'I can be changed by what happens to me, but I refuse to be reduced by it.'
- Maya Angelou
When you start having back pain, you turn to Google. You find all kinds of simple answers for the cause - likely you've strained something or overworked yourself, or in one scary little footnote you read that pain in a certain area could be a sign of cancer. But you dismiss it, because everyone around you dismisses it even if you bring it up directly. "Could this be cancer?" "No, it's not cancer..."
Considering that you've just come off birth control and started the 'life change' all women eventually go through you write off back pain and nausea as part of the transitions -- it's likely hormonal. But the weight loss was unexpected. It's weird - because it's always been a challenge to loose weight. Oh well, these pants finally fit! And you move on.

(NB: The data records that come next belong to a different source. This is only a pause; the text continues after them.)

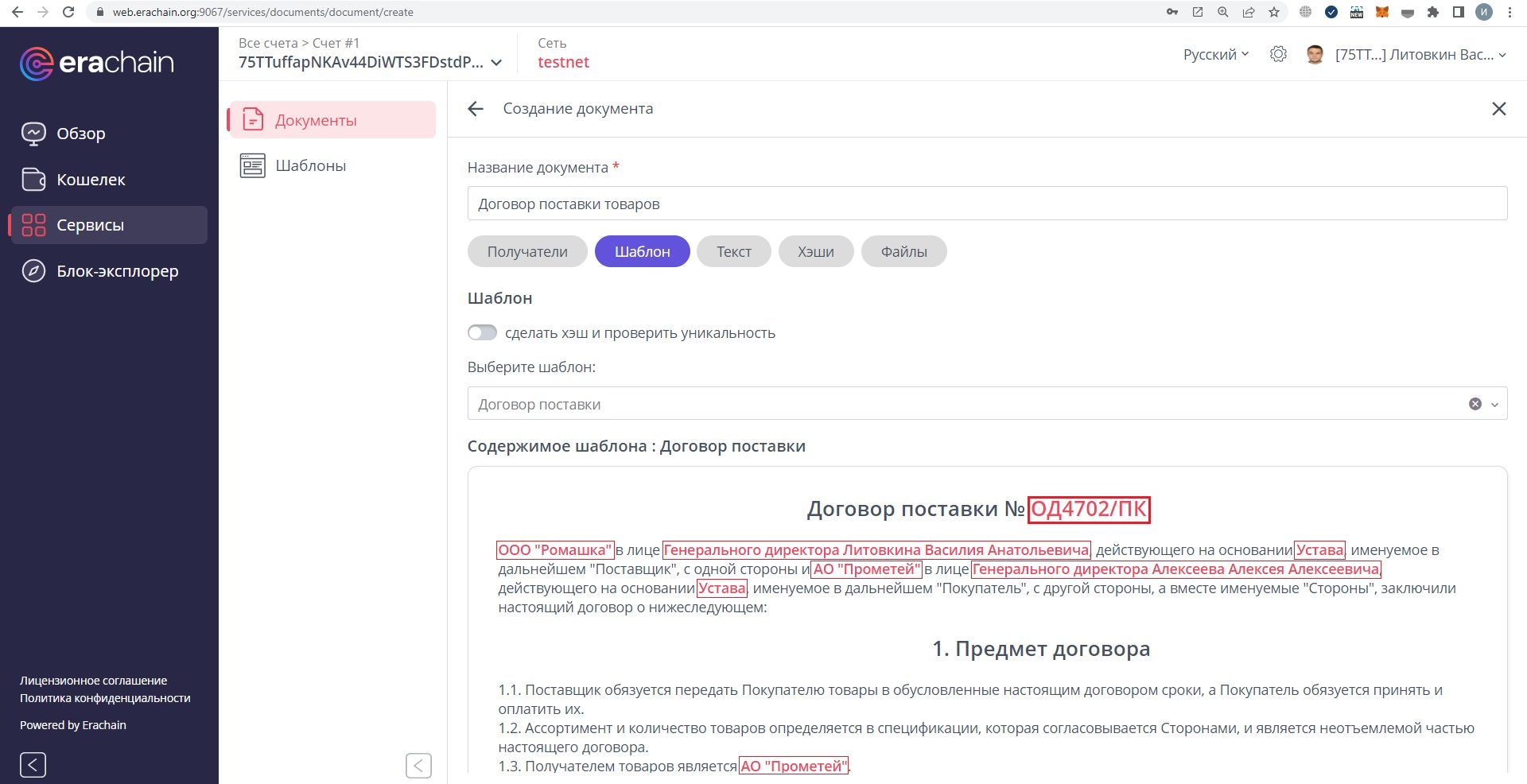
Task: Open Политика конфиденциальности
Action: point(104,698)
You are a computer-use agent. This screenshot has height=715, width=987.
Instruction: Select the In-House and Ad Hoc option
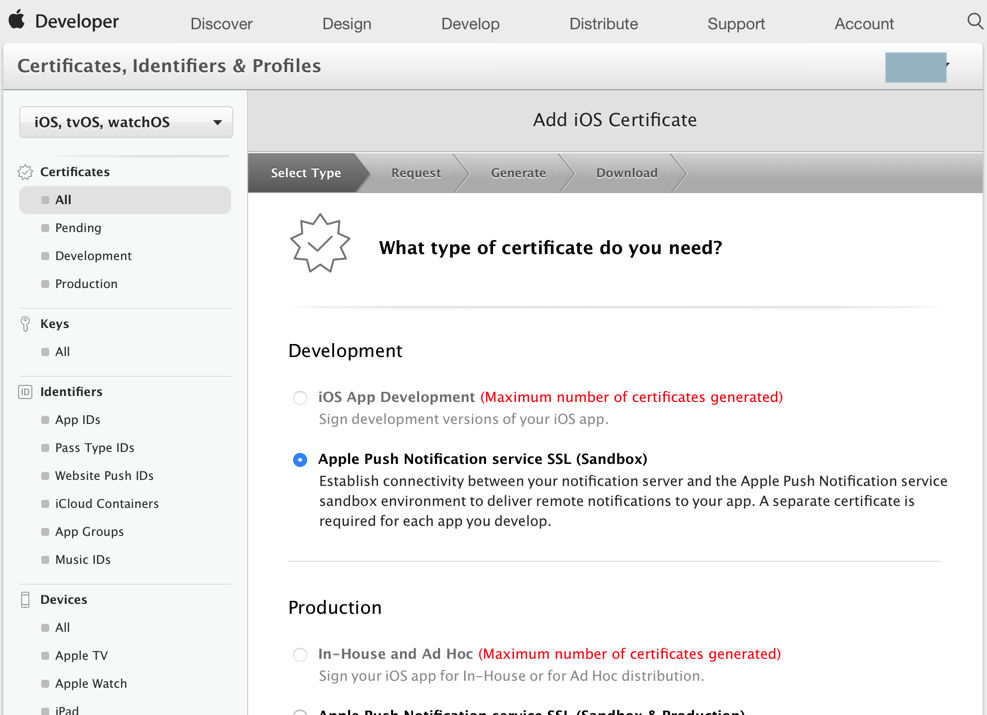click(x=300, y=655)
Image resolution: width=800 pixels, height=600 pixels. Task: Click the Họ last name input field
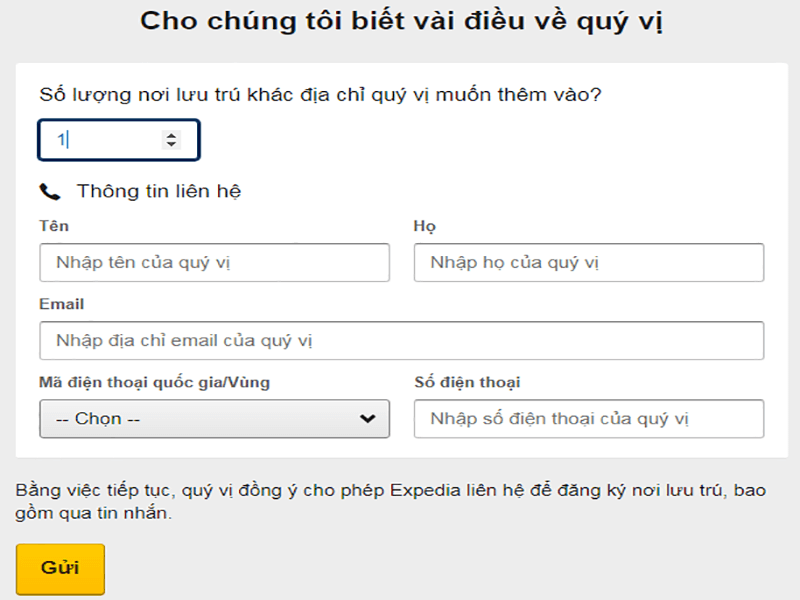tap(588, 263)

But the pain gets worse and is moving trough the abdomen and around the back. It hurts, and you've spoken to friends in the medical profession to get opinions. Thinking it's gal bladder or something, one night the pain is enough to send you to the ER. A CT reveals your gal bladder is fine, but you may have 'chronic pancreatitis' and should see a specialist. You're given a referral.
The specialist you see immediately orders an MRI, and before you can even speak to the doctor about results you have a digital copy of a report and photos in your inbox that reads "unresectable pancreatic cancer". This isn't real. The gastro doctor who was supposed to speak to you in a week suddenly moves his in person appointment up to a video call, and when connected, asks if you've seen the report - apologizing for doing this over video. You ask again, "Is this cancer?" Radiologists can be wrong, we need to double check. So a stat ultrasound is ordered, and a biopsy is taken during outpatient surgery at a cancer center. You see it for the first time. You're at a cancer center.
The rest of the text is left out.